Prepare a wish list
Make a list of the attributes you most desire in a property, including your ‘must have’ features, such as location, number of bedrooms or parking.
Organise your finance in advance
Loan pre-approval is a big advantage. Approach your lender or have a mortgage broker visit you to find out how much you’ll be able to borrow and what your repayments will be so you know how much you have to spend. Having your finances organised gives you more chance of securing a purchase and is an asset when negotiating with vendors. If you’re bidding at auction, make sure you have adequate funds in your cheque account to pay the deposit.
Organise your lawyer or conveyancer
Make life easier by having a conveyancer or lawyer that you can engage as soon as you take out a contract on a property. If you don’t know of one, ask a real estate agent you’re dealing with – they can generally recommend a reliable contact.
While your lender will identify upfront costs such as mortgage insurance and stamp duty, you should also be aware of other expenses which will factor into your ongoing costs. Maintenance costs, land tax, council rates, home insurance and strata fees (if applicable) should all be investigated so that you know just how much to budget for on top of your mortgage repayments.
Do your research
Invest the time in inspecting as many properties as possible. This will give you a better understanding of the market, put you in a better position to negotiate, and help you recognise a bargain or an overpriced property. Sources such as The Sydney Morning Herald Home Price Guide also provide useful comparable price information.
Sign up to Property Alert services
Most agencies and all of the major property search sites such as domain.com.au and realestate.com.au have ‘property alert’ facilities. Simply enter your details and your property requirements and you’ll be emailed as soon as a property meeting your criteria is listed. This helps give you a jump on the market and saves considerable time.
Pest and building inspections
For the few hundred dollars these will set you back, they are absolutely worth it for your peace of mind. They will help ensure you don’t end up with unknown problems which could cost you thousands down the track.
Visit the property on the day of settlement to be sure there are no surprises. Be absolutely positive that the property was left exactly as you had agreed upon in the contract
Areas of potential risk – Buying Rural Property
By Denver Shoemark
A. Identification of property – especially rural property where boundaries are not necessarily distinct.
B. Water description – what is permanent water especially in such dry times.
C. Carrying capacity or agricultural capabilities – Very reliant on Vendors assessment thus liable for relaying unreliable information.
D. Availability of power – even though power source may be close by, its availability may be effected by reluctance of the neighbour to allow access over his / her land.
E. Development potential – promotion of the property with subdivision potential without thorough knowledge of planning laws could be a trap.
F. Building entitlements – even the 149 Zoning Certificate may not say definitely.

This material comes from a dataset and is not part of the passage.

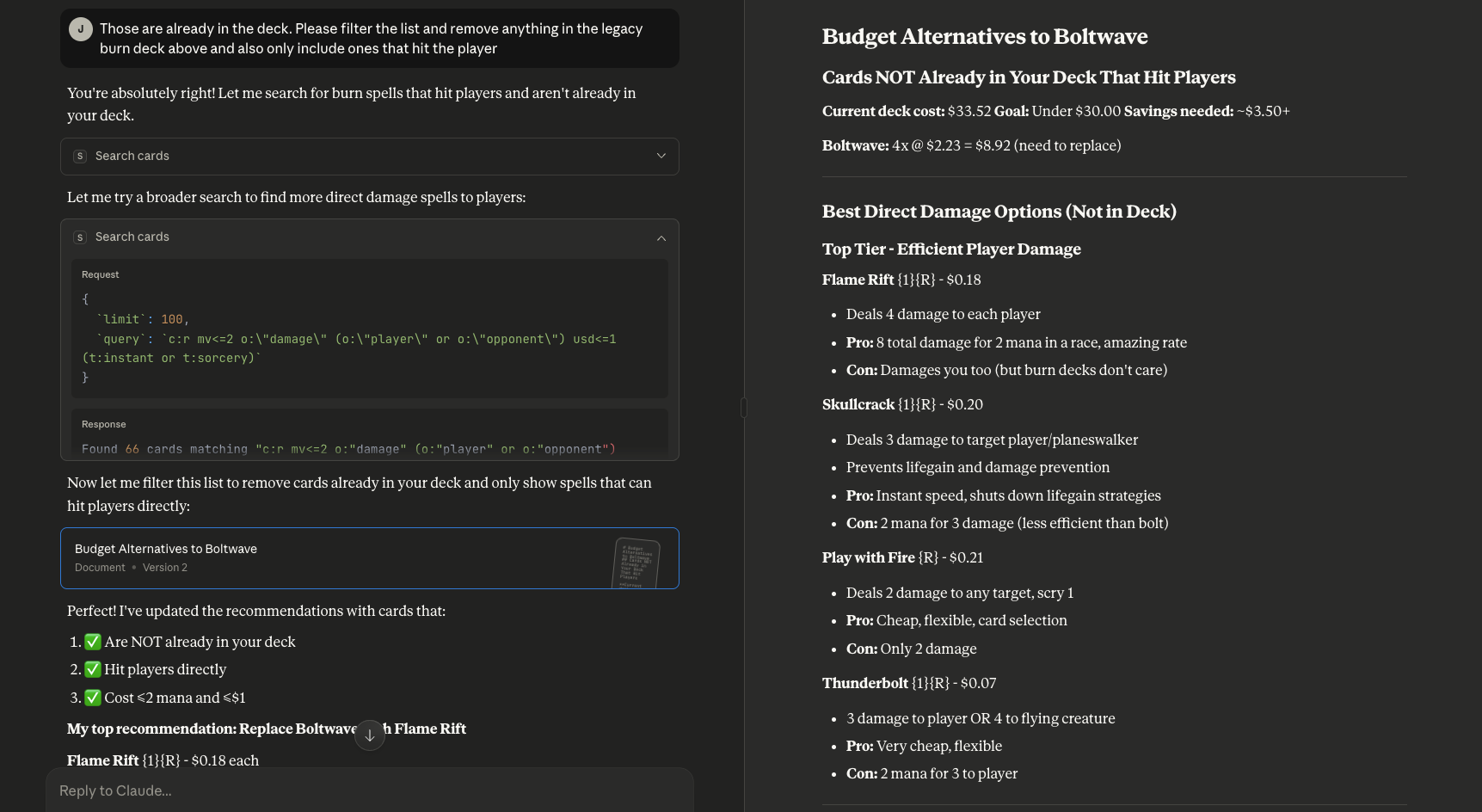Click the Search cards label of the collapsed block

click(x=132, y=157)
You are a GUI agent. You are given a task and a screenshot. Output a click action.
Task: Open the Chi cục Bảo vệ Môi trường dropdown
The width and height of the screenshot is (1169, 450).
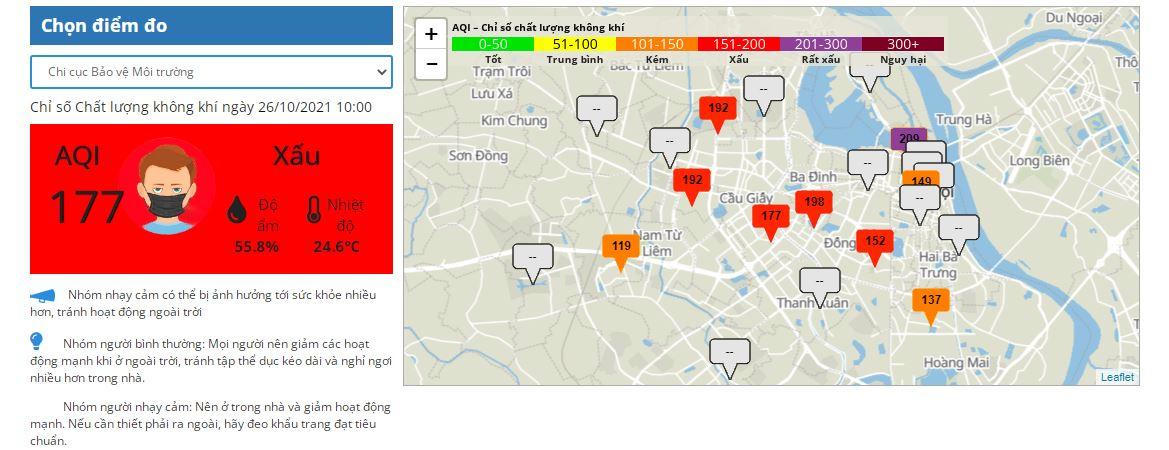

G. Access to the property, is the Crown Road on line? Is the road a right of way or Crown Road
H. Is the property effected by an enclosed road? How much is the enclosure permit per annum?
I. Weeds – Serrated tussock, Black berry, Broom. Ask the Agent if the property has any of these on the block.
J. Rural finance- One of the biggest let downs when buying rural land. Make sure that you tell your lending institute that you are looking at buying a rural block zoned Rural 1 A. Most banks will require a deposit of approx 30–40%. Don’t waste your weekends driving around if you can’t meet the criteria, your weekends are to precious.